Dans le quotidien La Presse du 9 janvier, Denis Lessard nous présente un article intitulé: « Le nombre de prisonniers infectés atteint des niveaux alarmants ».

Une étude nous apprend qu’un prisonnier sur quatre a consommé de la cocaine en prison, 4% des prisonniers ont reconnu avoir pris de la drogue par injection et plus d’une fois sur deux, ont admis avoir partagé leur seringue avec un autre détenu. Le rapport de recherche a été transmis au ministre de la Sécurité publique au début 2005. En plus de l’échange de seringues, le tatouage est aussi une source de transmission des virus.

Si l’on se fie à ce sondage, la prostitution à l’intérieur des prisons est presque absente, seulement 1%, mais le tatouage en rejoindrait 40%.

Ces informations ont été remises au ministre de la Sécurité publique du Québec au début 2005. Est-ce que le ministre de la Sécurité publique du Canada a été mis au courant de cette étude?
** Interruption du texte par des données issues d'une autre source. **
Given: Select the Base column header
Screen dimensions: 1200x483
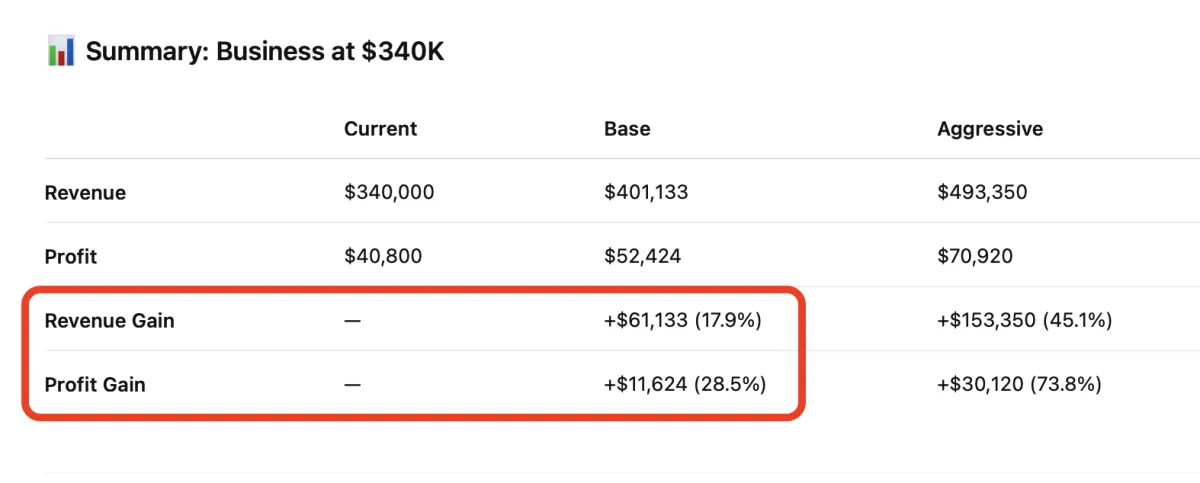Looking at the screenshot, I should (x=627, y=129).
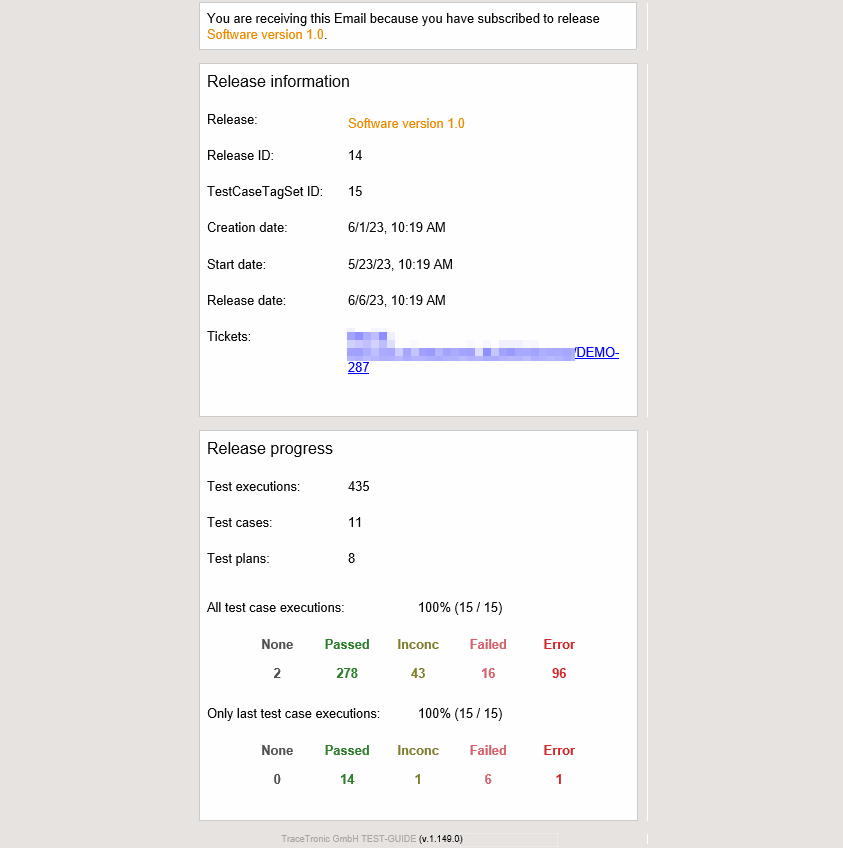Click the Failed count 16
This screenshot has width=843, height=848.
(x=488, y=674)
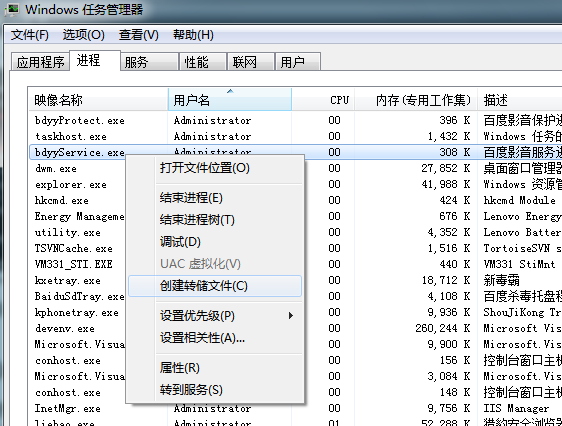Image resolution: width=562 pixels, height=426 pixels.
Task: Open the 查看(V) menu
Action: [139, 35]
En décembre 2006, lorsque le ministre Stockwell Day a refusé un programme d’échange de seringue avait-il cette information datant de 2005? Notons aussi qu’un programme sécuritaire pour le tatouage en prison avait aussi été abandonné en 2006.

En ce qui concerne la prostitution en prison, un article que nous avions publié dans Reflet de Société sur un prisonnier traitant de la sexualité en prison nous dit que la prostitution est plus fréquente que ce que le rapport mentionne ici:  « Plusieurs détenus utiliseront le service des jeunes prostitués de façon si discrète que vous ne pourrez jamais deviner leur penchant. La honte, la peur qui les grugent de l’intérieur les empêchent de sortir du placard ».